**EXTRACT:**
BEGIN
My Best Friend K. L. Kamat

Eulogy by Vikas Kamat
March 07, 2002
Page Last Updated: February 17, 2024

Notes from a tribute given at a condolence meeting for K. L. Kamat

Some of you might consider it inappropriate that I refer my father as my best friend. Bappa, as I called him, was truly a great man, worthy of my worship.  But ever since I reached adulthood, he has treated me as a friend, and we were really like close friends. Further, for the last five years we have been team-mates on a large project, the Kamat's Potpourri website.

Bappa never shied away from learning from youngsters. In fact, I feel that he learnt more from youngsters than from peers.  He was an ocean of talent, and I am an immature, ordinary son, yet  he treated me as an equal, sharing his ideas and honoring mine. Bappa was friends with everyone -- from the milk-delivery man to  patients of leprosy, everybody was his buddy. He exhibited the same sincerity and keenness to learn about the tribals, rag-pickers, and vegetable vendors as he did to study (via photography of interviews) the geniuses and scholars.  He didn't have this equal-treatment policy to follow an ideal or anything; that was his true nature. This morning a friend told me Kamat not only photographed the cross-dressers condemned in India as the Khojas (ಖೋಜ), but sent them copies of the photographs free of cost. I am not at all amused. To most of us they are transsexuals and discards of the society, but for Bappa they were fellow humans, friends, and his equals.

"Work is Worship" -- numerous Hindu saints have preached, yet we see few who find God in their vocation. Bappa was not a religious man (not ritualistic anyway), but he displayed amazing devotion and dedication in every task he performed, and I must say that I am a witness to a man reaching God through Karmayoga (The Hindu philosophies describe two other paths to reach God - Jnanayoga, the path of Knowledge and Bhaktiyoga, the path of devotion). Humbleness, courage, character, patience, vision, self-reliance, and an eternal hunger for knowledge are some of the qualities Bappa possessed more in quantity than in most men.
END
**RECORDED DATA:**
BEGIN
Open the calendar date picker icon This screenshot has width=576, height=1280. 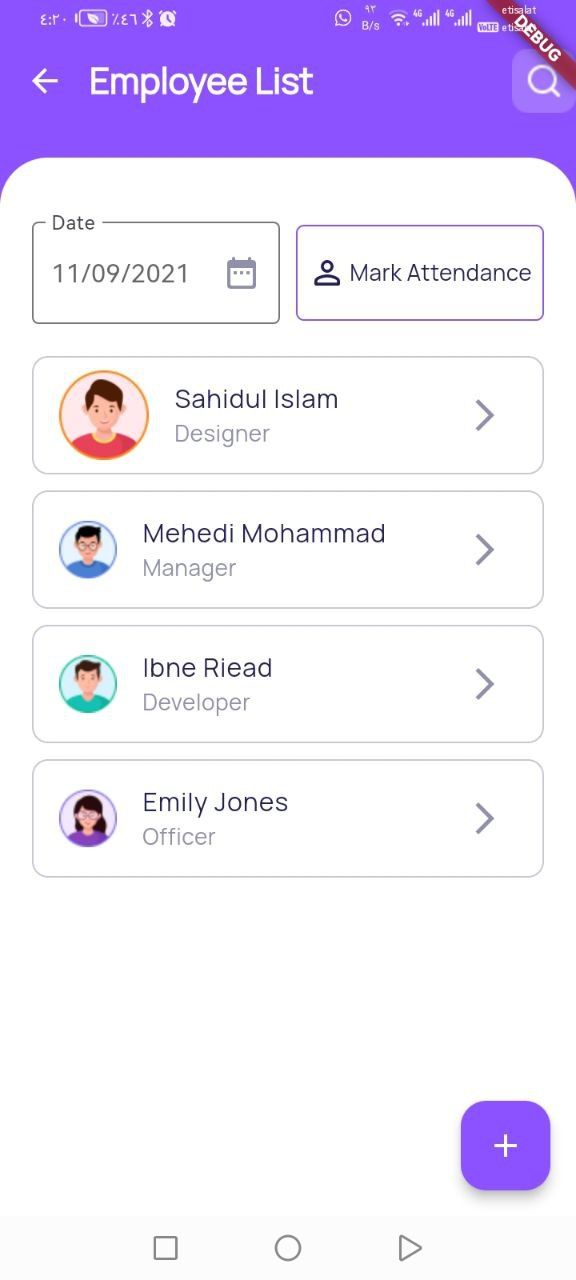click(x=241, y=273)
END
**TO DO:**
**a)** Decide whether each statement below agrees with the eulogy. Answer yes or no for each, and quote the words of the eulogy that settle it.
(i) The speaker and his father had been teammates on the Kamat's Potpourri website for the last five years.
(ii) The eulogy calls Bappa a ritualistic religious man.
(iii) Bappa charged the Khojas for copies of the photographs he took of them.
**b)** Reproduce word for word the part of the eulogy that opens with the words containing "Notes from a" and closes with "Kamat's Potpourri website.".
**c)** Carry on with the eulogy for K. L. Kamat, beginning after its last sentence.

**ACTIVITY ANSWERS:**
**a)**
(i) Yes: "for the last five years we have been team-mates on a large project, the Kamat's Potpourri website."
(ii) No: "Bappa was not a religious man (not ritualistic anyway)"
(iii) No: "sent them copies of the photographs free of cost."

**b)**
Notes from a tribute given at a condolence meeting for K. L. Kamat

Some of you might consider it inappropriate that I refer my father as my best friend. Bappa, as I called him, was truly a great man, worthy of my worship.  But ever since I reached adulthood, he has treated me as a friend, and we were really like close friends. Further, for the last five years we have been team-mates on a large project, the Kamat's Potpourri website.

**c)**
It is true that Bappa was a man of extreme discipline and it was difficult for ordinary mortals to live or work with him. Hence we see that almost all of his work has been accomplished single-handedly by him. His  monumental documentation of twentieth century India (most of which has remained unpublished) is done without any infrastructure or institutional support. Bappa was a one-man-institution.

I consider it a great privilege that I had an opportunity to be friends with Krishnanand Kamat. He was an extraordinary and eccentric man (he is the only man I know who'd not charge the government for his professional services; he's the only one I know who could study the clouds for weeks together, and he's the only one I know who raised cockroaches), and worked till the last day and last hour -- he passed away suddenly with a cardiac arrest, his suffering lasting less than five minutes -- leaving behind hundreds of unfinished projects. In his death I have lost a great dad, a true friend, and the captain of my ship.

Bappa's greatness lies not in his award winning books, not in his memorable photographs or his gigantic website, but in his austere living, and for showing the world that an ordinary man without infrastructure or resources can still do extraordinary things in life by sheer determination and dedication to duty.